If you’ve been following my blog and twitter, you’ll have noticed I am gaining more interest in the research that underpins our practice as teachers, particularly around memory. My latest find is perhaps not as powerful as some of the other research available, but is something to consider nonetheless.
- Have you ever been in a meeting and doodled on the agenda?
- Have you ever had feedback from an observer saying that learners weren’t learning as they were doodling on their notepads?
- Have you ever been bored in a lecture and doodled in your margins?
Well you may be surprised to hear that doodling can actually improve short term memory and concentration!
Research conducted by Andrade examined 40 participants in a monotonous mock telephone message for the names of people coming to a party. Half of the group was randomly assigned to a ‘doodling’ condition where they shaded printed shapes while listening to the telephone call. The doodling group performed better on the monitoring task and recalled 29% more information on a surprise memory test.
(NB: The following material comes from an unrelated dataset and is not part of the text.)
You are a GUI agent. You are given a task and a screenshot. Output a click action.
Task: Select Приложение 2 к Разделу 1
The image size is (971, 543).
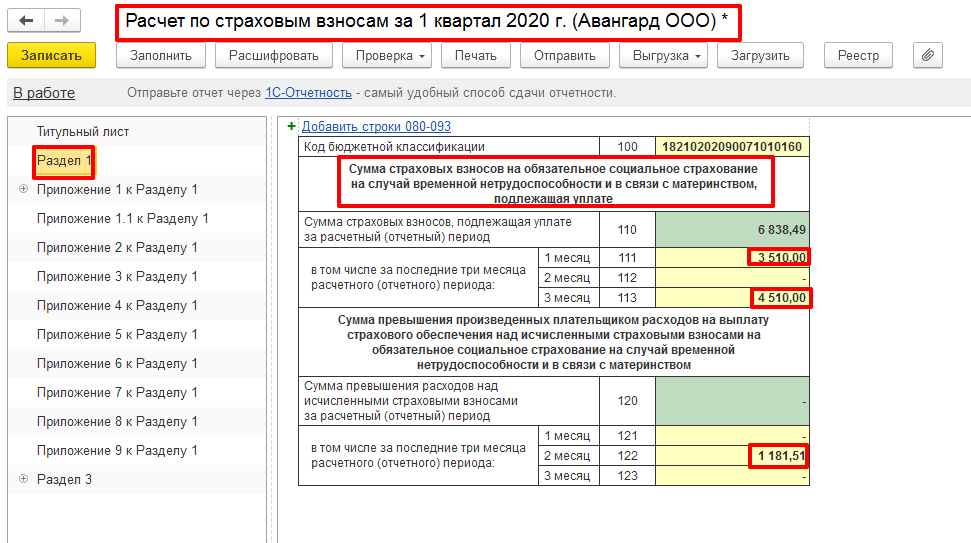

Look, I’m under no illusion that the small number of participants and the method of assessing concentration and short term memory is open to criticism, but it’s worth noting this:
Just because someone is doodling whilst information is being shared with them, it doesn’t mean that they’re not learning – equally, it doesn’t mean that they are. But at least if anyone challenges you about your own, or your learners doodling, then you can point them in the direction of this.